◆ Brief A:
Reproduce word for word the part of the post about choosing an 8-core processor that starts at the words "Help me out" and stops after "really really low.".
========================================================================
I'm wanting to get started on a new build for a while. The problem is that I'm not sure in what 8 core processor to invest between Intel's 7820x or Ryzen 1700x or even 1900x. My budget can go around those values.

Besides wanting to use at least one NVMe, the thing is that I want to stream, so I may want to invest in one or two video cards, besides that I'm not really sure if I'm going to buy another GTX 1080ti for SLI (because no game supports it, nor even the so called triple A companies).

Ryzen 7 sounds good and cheap for all those cores.

Intel's new 7820x should be better in overall tho, specially for gaming and has 28 PCIe lanes vs Ryzen 7 20 (it's a lie that ryzen has 24 lanes, because 4 are used for the chipset).

And TR 1900x also sounds nice because of all of those PCIe lanes. But is it even worth? It's still slower than 7820x for gaming.

I'm a newbie into streaming, but I would like to render some videos for youtube.

Help me out fam, please ;)

P.S. Sorry about my engrish!!

 
Solution
The number of PCIe Lanes doesn't matter for you. If you run 1 GPU it will use 16 PCIe lanes. Ryzen has an additional 4 for a NVME drive. Should you decide to run 2 GPUs a 28 lane CPU isn't going to help you, you're still only going to get 16 lanes to 1 and 8 lanes to 2. You'd need a 40 lane CPU to give you 32 GPU lanes to run both at x16, but honestly the cost/benefit of that is really really low.
========================================================================
◆ Brief B:
Select every line of the rows below that contains the string "screenshot", matching case exactly.

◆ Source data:
========================================================================
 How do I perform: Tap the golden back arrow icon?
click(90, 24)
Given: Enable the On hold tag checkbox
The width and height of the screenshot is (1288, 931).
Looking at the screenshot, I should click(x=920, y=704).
========================================================================
◆ Finished answer A:
Help me out fam, please ;)

P.S. Sorry about my engrish!!

 
Solution
The number of PCIe Lanes doesn't matter for you. If you run 1 GPU it will use 16 PCIe lanes. Ryzen has an additional 4 for a NVME drive. Should you decide to run 2 GPUs a 28 lane CPU isn't going to help you, you're still only going to get 16 lanes to 1 and 8 lanes to 2. You'd need a 40 lane CPU to give you 32 GPU lanes to run both at x16, but honestly the cost/benefit of that is really really low.

◆ Finished answer B:
The width and height of the screenshot is (1288, 931).
Looking at the screenshot, I should click(x=920, y=704).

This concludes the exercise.